El triunfo de la duda racional cartesiana no es completo en la modernidad. Es apenas parcial y limitado, porque los seres humanos no solo son seres de razón sino también seres sensibles. Y cuando el lado sensible predomina sobre el racional hacen girar sus existencias en torno a sus emociones y sentimientos.

Camilo García Giraldo

noviembre 10, 2024 - Actualizado noviembre 9, 2024

(Parte 2 y final)

El filósofo danés Sören Kierkegaard, fundador del existencialismo, consideró que la actitud, reclamada por Descartes, de que los sujetos racionales deben de dudar de la pretendida verdad de las opiniones que se reciben, no era válida, porque si los individuos sienten en su interior que esas opiniones son verdaderas, los son para ellos. Sentir que son verdaderas es el única razón o criterio correcto para creer y sostener que son verdaderas. Idea que resumió en la sentencia: “La verdad es subjetiva”. Este criterio vale aún más para los creyentes religiosos. Pero no solo para los mensajes y relatos que reciben de sus padres, maestros, pastores, etc. o de los libros religiosos que lean. Sino sobre todo para la existencia misma de Dios que estos relatos afirman. De tal manera que cuando los creyentes religiosos sienten en su interior la existencia o presencia de Dios es porque en verdad o en realidad existe. La verdad de su existencia nace de que sienten su existencia o presencia en el interior de su ser.    
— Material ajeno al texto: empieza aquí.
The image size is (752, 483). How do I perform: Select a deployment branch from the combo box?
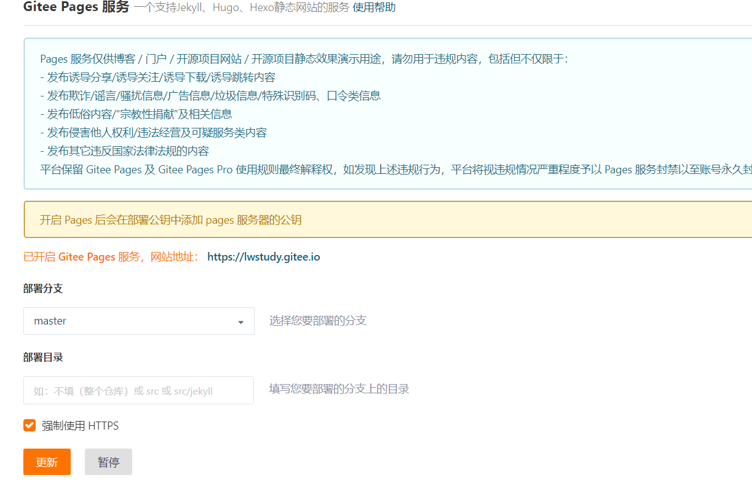pyautogui.click(x=138, y=321)
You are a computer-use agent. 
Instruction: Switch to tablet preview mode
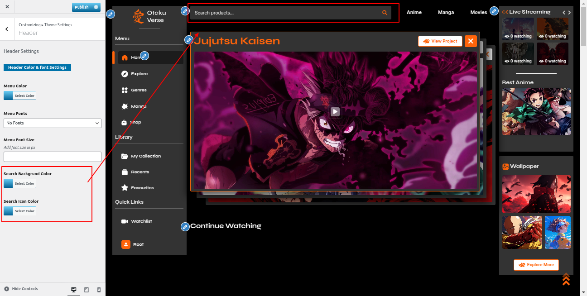coord(87,290)
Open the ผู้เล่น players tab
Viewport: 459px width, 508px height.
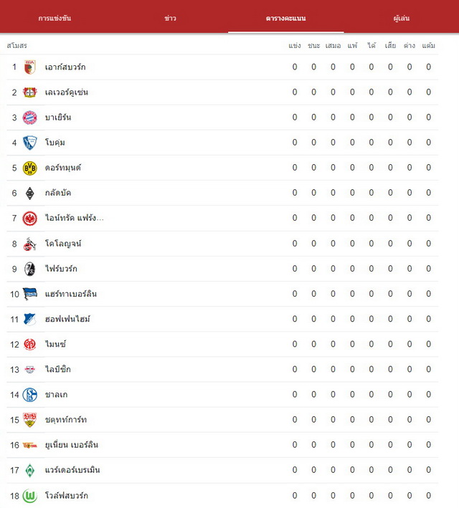pyautogui.click(x=401, y=18)
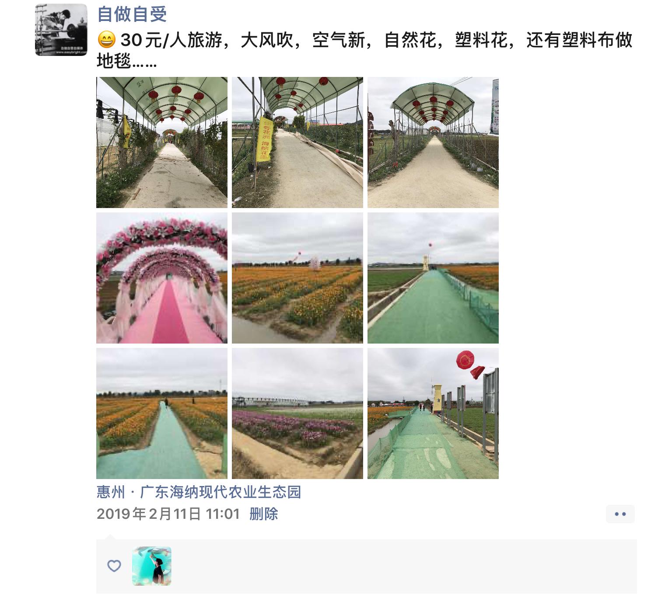The image size is (672, 594).
Task: Open the purple flower field photo
Action: 298,413
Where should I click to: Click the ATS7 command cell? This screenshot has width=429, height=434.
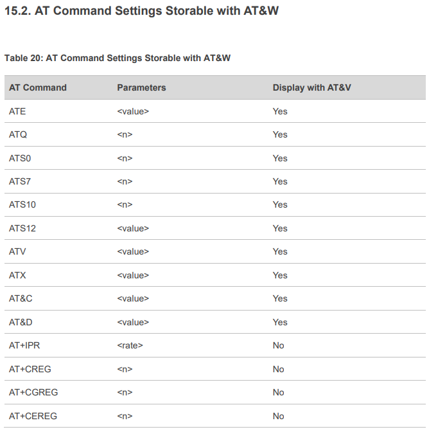tap(20, 181)
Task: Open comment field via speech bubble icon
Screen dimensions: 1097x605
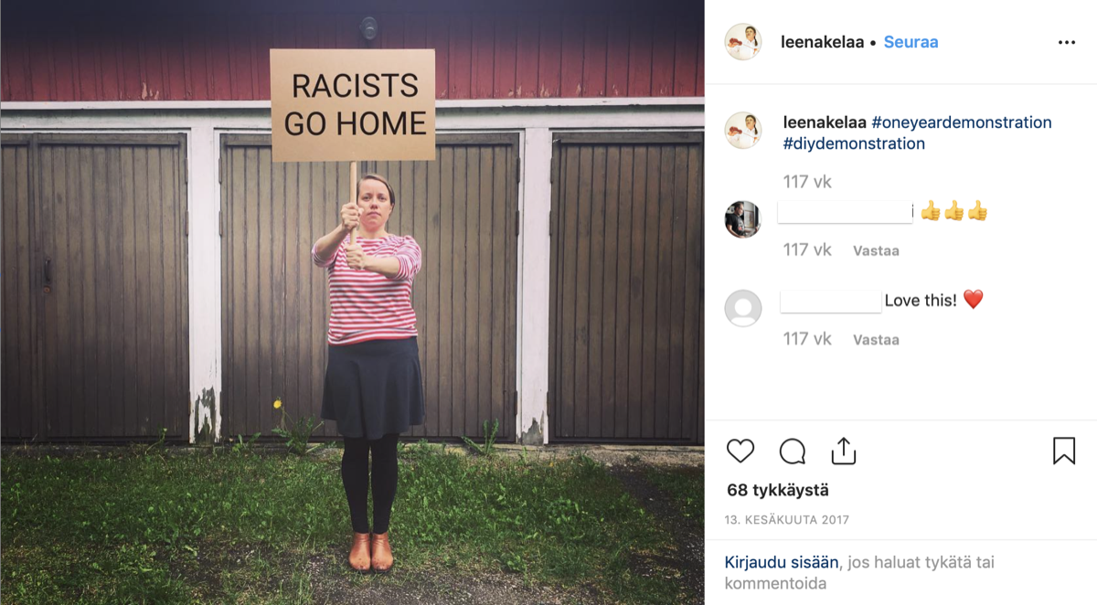Action: pos(793,451)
Sin embargo, para Kierkegaard los creyentes religiosos no pueden dejar de dudar alguna vez en la existencia de Dios. Duda que les surge cuando dejan de sentir su presencia en el interior de sí mismos. Y esto les ocurre porque a partir del pecado original los hombres establecieron una distancia con Dios, se convirtieron en seres sustancialmente diferentes a Él. Distancia que en determinados momentos de sus vidas se pueda alargar tanto, que los lleva a sentir su ausencia, la falta de su presencia en su interioridad sensible y espiritual. Y al ocurrir esto les surge inevitablemente una duda sobre la verdad de su existencia. Por eso dudar alguna vez sobre la existencia de Dios es lo más propio de los creyentes religiosos, de todos los que creen o tienen fe en su existencia. Duda que, por lo demás, no pone en peligro su fe sino, al contrario, los empuja a acercarse de nuevo a Dios, a suprimir esa distancia que los separa de Él para vivir de nuevo unidos a Él, y superar así el estado de angustia que les provoca sentir su falta.   
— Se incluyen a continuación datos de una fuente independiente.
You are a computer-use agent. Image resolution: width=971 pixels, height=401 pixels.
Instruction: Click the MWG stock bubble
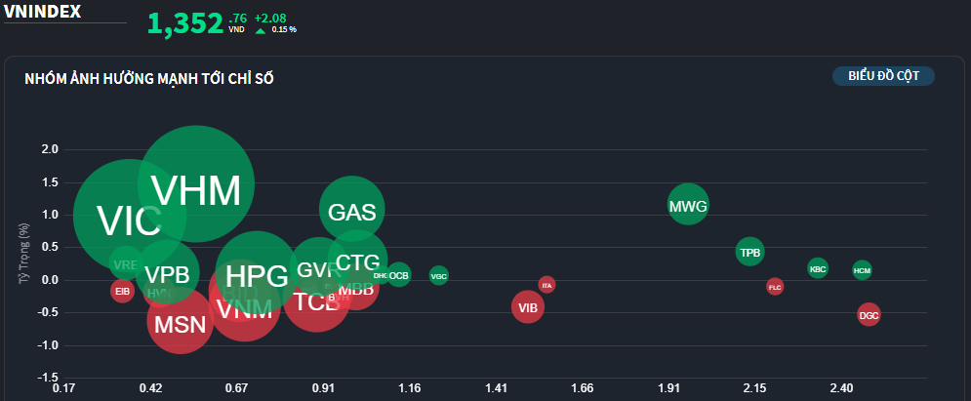[x=688, y=204]
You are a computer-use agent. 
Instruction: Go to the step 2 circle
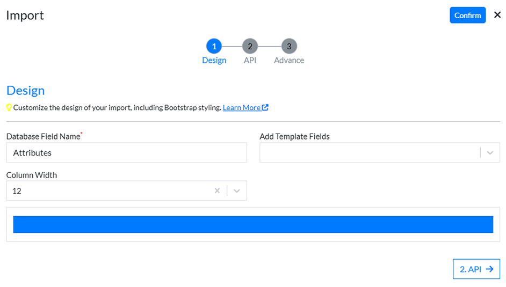click(x=250, y=46)
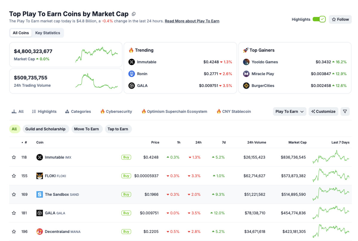
Task: Open the Customize options
Action: click(x=323, y=111)
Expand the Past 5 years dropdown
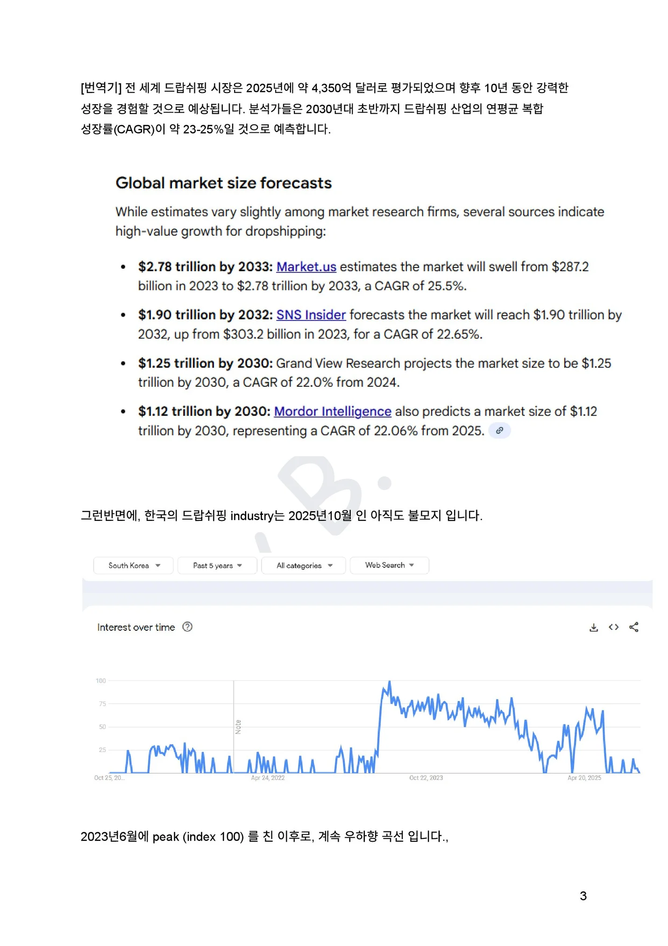The height and width of the screenshot is (946, 668). [x=217, y=565]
Sören Kierkegaard, fundador del existencialismo

Sin embargo, en los tiempos modernos en el mundo occidental, como se sabe, muchos individuos han dejado de sentir en su interior la presencia de Dios porque lo han alejado de sus vidas, porque han aumentado tanto la distancia “natural u original” que los separa de Él hasta el punto de que ya no lo perciben en su interior. De ahí que la duda sobre su existencia que antes en el pasado les había brotado alguna vez como creyentes religiosos, no solo dejó de agobiarlos o angustiarlos sino, además, se convirtió ahora en su contrario, en una certeza. Y lo han apartado de sus existencias porque han asumido la postura cartesiana-racional de comenzar a dudar de la pretendida verdad de los postulados, mensajes y relatos religiosos-bíblicos que afirman su existencia. Y como no pueden probar con evidencias sensibles, con hechos perceptibles, la existencia que esos postulados y relatos afirman, concluyen con razón que no son verdaderos. Si no son verdaderos, entonces, no es tampoco real y verdadera la existencia del ser, Dios, que sostienen que existe. 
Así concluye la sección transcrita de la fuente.